--- begin Quoted text ---

# 2 Smurfs and an i2 walk into the bar...



## DoubleD (5/2/15)

I'm getting my first bottom feed mod in the form of the KUI and need two batteries and a charger,

I'm leaning towards the 'smurfs' and a nitecore i2, any feedback would be appreciated.

Thanks 

Edit: Some Native Wicks would be an epic bonus

Reactions: Like 1 | Funny 1


----------



## andro (5/2/15)

Nitecore d2 instead. Is awesome

Reactions: Agree 2


----------



## DoubleD (5/2/15)

andro said:


> Nitecore d2 instead. Is awesome



Totally agree but my cash is a bit tight right now for about 2 months so every penny saved is a win 
Im so low on juice you would cry for my part  true story though 

I could wait but yoh! getting a new mod and then staring at it for a couple of months would kill me! Kill me dead I tell you!


----------



## DoubleD (5/2/15)

Oh ya! So 2 smurfs and a i2 walk into a bar,

Smurf 1 says: "Why'd we come here if we don't have any money?"

Smurf 2 replies: "Because beer!"

i2 pipes up: "I got this! Charge it!!"



I must be bored!

Reactions: Like 1 | Funny 3


----------



## free3dom (5/2/15)

This will be a tricky decision for you...so here goes 

Option 1 (e-ciggies)

Smurfs here - R180 each
NiteCore i2 here - R250

Option 2 (VapeClub)

Smurfs here - R160 each or R150 each if you buy two 
Omni-Dok Charger here - R260 (similar to the i2)

...your move

Reactions: Thanks 1


----------



## DoubleD (6/2/15)

free3dom said:


> This will be a tricky decision for you...so here goes
> 
> Option 1 (e-ciggies)
> 
> ...




I wonder what this Omni-Dok is like?

--- end Quoted text ---

== Aim 1 ==
Transcribe the battery and charger thread between "## free3dom (5/2/15)" and "(similar to the i2)", inclusive.
== Aim 2 ==
Pick up the battery and charger thread where it stops, and continue it.
The listing that comes next is separate material and has no connection to the battery and charger thread.

--- begin Supplied data ---

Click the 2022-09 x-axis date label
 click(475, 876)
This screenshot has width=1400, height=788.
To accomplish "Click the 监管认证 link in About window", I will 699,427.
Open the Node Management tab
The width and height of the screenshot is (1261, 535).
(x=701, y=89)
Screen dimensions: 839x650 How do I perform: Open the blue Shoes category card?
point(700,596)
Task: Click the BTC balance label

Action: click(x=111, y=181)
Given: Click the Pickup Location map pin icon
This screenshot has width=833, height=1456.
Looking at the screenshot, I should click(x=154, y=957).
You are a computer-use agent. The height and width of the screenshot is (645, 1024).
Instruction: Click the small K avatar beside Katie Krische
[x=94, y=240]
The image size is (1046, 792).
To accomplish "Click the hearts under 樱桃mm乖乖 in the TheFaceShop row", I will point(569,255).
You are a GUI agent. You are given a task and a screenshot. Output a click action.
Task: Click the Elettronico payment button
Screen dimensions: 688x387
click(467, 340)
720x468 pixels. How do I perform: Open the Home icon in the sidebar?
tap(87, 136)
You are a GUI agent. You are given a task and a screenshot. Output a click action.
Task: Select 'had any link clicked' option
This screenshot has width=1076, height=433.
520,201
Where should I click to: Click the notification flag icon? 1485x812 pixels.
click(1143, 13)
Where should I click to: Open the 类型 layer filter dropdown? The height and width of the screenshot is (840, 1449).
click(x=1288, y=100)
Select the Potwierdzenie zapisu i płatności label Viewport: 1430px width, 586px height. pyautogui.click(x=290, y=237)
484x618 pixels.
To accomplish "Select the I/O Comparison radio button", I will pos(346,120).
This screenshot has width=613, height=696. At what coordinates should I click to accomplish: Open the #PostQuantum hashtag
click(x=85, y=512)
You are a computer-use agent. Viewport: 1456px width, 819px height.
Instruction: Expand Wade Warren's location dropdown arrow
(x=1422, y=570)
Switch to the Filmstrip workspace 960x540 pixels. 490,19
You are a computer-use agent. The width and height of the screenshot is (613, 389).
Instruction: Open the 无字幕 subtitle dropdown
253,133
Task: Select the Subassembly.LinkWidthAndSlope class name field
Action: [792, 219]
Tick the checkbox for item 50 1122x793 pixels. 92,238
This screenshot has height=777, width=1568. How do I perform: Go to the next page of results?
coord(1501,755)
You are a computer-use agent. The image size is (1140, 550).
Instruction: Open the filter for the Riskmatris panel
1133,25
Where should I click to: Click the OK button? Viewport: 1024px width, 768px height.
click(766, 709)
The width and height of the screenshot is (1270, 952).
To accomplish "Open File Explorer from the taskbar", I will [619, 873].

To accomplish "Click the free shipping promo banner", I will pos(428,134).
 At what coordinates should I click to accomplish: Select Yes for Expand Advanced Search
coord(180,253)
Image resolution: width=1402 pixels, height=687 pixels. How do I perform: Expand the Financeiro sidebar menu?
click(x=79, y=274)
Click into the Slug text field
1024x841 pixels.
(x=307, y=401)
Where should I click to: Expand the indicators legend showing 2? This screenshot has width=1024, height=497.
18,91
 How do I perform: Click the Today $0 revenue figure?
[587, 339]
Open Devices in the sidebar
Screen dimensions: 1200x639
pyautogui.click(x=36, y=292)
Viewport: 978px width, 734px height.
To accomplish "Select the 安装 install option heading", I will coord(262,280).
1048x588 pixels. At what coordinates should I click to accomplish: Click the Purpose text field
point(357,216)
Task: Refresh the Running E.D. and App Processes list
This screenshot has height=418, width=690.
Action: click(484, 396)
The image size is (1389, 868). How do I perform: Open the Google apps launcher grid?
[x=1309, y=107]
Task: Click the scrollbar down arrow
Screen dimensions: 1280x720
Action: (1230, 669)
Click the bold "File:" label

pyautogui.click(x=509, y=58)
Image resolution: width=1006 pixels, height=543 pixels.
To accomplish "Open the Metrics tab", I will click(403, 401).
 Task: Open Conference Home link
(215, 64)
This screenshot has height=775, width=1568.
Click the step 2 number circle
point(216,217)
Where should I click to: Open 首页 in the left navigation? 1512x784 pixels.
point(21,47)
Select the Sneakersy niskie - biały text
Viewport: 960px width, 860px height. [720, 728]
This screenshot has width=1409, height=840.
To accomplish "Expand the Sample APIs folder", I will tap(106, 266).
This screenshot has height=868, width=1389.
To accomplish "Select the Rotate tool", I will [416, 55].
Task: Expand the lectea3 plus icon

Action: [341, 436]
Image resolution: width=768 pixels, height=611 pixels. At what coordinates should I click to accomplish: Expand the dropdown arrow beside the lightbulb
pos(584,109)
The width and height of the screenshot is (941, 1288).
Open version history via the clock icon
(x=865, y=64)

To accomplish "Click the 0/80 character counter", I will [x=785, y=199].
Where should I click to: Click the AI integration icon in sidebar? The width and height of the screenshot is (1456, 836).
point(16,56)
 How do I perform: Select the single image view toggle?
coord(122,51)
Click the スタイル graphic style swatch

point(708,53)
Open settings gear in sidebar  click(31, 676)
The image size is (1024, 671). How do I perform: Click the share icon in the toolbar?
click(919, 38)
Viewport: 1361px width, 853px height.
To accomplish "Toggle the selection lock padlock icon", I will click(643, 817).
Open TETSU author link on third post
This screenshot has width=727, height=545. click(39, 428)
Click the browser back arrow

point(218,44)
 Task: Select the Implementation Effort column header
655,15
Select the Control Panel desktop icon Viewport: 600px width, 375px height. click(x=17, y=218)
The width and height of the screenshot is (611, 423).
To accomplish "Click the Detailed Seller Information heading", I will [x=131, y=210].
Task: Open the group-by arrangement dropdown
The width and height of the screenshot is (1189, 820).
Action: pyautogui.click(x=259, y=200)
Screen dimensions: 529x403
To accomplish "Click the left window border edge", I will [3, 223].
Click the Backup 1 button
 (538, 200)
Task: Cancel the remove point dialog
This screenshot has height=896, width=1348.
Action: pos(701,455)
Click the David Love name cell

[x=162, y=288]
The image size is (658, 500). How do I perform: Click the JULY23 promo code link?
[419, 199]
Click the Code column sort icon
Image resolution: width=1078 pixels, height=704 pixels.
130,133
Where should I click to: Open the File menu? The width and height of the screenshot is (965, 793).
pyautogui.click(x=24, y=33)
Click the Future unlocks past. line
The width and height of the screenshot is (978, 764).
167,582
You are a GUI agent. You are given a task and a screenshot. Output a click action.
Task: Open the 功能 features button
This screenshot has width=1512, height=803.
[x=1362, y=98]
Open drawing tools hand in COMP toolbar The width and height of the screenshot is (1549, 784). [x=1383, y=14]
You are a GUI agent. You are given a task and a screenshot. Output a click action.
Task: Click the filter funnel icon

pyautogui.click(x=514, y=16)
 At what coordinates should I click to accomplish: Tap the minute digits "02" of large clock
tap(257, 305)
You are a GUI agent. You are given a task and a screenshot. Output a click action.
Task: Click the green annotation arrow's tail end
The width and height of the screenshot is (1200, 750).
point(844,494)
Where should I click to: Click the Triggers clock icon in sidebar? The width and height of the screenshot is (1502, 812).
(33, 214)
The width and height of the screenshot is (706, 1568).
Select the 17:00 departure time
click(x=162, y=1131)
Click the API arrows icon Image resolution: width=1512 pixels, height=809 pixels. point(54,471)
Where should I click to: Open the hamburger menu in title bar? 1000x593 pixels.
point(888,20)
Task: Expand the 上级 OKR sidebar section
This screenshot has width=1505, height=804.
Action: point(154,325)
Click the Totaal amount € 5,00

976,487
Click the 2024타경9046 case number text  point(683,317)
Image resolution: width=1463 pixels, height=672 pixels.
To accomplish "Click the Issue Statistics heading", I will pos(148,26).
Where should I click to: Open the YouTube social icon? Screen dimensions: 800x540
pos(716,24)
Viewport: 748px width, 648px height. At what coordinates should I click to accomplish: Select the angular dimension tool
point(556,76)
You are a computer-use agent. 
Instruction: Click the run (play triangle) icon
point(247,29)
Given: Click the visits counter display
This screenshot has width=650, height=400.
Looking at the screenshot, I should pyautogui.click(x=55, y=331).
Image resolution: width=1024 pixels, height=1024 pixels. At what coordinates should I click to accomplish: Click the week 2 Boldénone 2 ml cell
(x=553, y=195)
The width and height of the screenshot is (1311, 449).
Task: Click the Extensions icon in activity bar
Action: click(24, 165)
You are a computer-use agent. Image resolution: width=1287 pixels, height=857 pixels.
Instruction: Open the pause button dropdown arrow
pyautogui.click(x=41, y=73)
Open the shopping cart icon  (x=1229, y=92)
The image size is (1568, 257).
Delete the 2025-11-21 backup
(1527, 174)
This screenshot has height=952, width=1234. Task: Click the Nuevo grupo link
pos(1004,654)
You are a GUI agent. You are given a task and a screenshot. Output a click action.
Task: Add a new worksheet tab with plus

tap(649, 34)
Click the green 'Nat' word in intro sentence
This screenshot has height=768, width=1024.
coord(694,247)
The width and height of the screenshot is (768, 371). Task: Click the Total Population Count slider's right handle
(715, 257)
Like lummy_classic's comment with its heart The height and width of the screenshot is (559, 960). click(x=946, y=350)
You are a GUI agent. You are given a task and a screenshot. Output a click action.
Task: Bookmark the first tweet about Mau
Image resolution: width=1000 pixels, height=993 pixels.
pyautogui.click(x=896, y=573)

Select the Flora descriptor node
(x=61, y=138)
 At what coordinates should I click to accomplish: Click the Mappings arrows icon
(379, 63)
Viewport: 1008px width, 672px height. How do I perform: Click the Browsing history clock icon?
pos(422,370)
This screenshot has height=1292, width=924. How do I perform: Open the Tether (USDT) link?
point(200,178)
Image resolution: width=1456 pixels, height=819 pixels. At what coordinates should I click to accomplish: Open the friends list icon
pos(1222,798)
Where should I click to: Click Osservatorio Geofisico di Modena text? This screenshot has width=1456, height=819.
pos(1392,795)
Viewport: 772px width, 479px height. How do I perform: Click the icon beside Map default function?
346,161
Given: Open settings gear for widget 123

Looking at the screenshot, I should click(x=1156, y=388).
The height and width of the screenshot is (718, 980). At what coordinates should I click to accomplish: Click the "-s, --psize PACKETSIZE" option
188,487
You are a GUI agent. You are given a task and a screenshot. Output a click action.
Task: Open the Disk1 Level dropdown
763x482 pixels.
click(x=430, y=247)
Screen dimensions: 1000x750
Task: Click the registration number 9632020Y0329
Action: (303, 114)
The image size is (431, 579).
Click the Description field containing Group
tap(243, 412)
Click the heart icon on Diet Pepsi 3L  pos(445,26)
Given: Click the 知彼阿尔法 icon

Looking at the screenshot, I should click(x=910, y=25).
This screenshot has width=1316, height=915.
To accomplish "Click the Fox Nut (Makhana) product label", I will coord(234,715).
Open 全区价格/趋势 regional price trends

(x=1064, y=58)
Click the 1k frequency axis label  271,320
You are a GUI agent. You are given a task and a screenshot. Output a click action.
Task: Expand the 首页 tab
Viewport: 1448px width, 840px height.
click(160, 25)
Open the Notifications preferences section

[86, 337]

--- end Supplied data ---

== Answer 1 ==
## free3dom (5/2/15)

This will be a tricky decision for you...so here goes 

Option 1 (e-ciggies)

Smurfs here - R180 each
NiteCore i2 here - R250

Option 2 (VapeClub)

Smurfs here - R160 each or R150 each if you buy two 
Omni-Dok Charger here - R260 (similar to the i2)

== Answer 2 ==
Reactions: Agree 1


----------



## free3dom (6/2/15)

DoubleD said:


> I wonder what this Omni-Dok is like?



I have no experience with it but just going on VapeClub's reputation for stocking quality merchandise (and my experience with them) I'm sure it's a great little device - I don't believe they would sell it otherwise 

The specs on it look pretty good...seems similar to all the other dual dock chargers out there Nitcore, Efest, etc. And it appears that Olight is a fairly decent and trusted company with regards to batteries.

Reactions: Like 1


----------



## Zuzu88 (6/2/15)

We have Samsung 25R 
http://vapemaxx.co.za/samsung-25r-18650-2500mah-flat-top/

And nitecore D2 http://vapemaxx.co.za/nitecore-digicharger-d2/

Sent via a Dual-Coil Sub Ohm Cloud Bomb Thing

Reactions: Thanks 1


----------



## BhavZ (6/2/15)

If you are looking at Nitcore, the D2 is well worth the extra cash.

Smurfs are a good choice and I have heard chatter of people taking to 0.2ohms without issue, I have not done this myself and prefer to stay in the safe range of 20A continuous.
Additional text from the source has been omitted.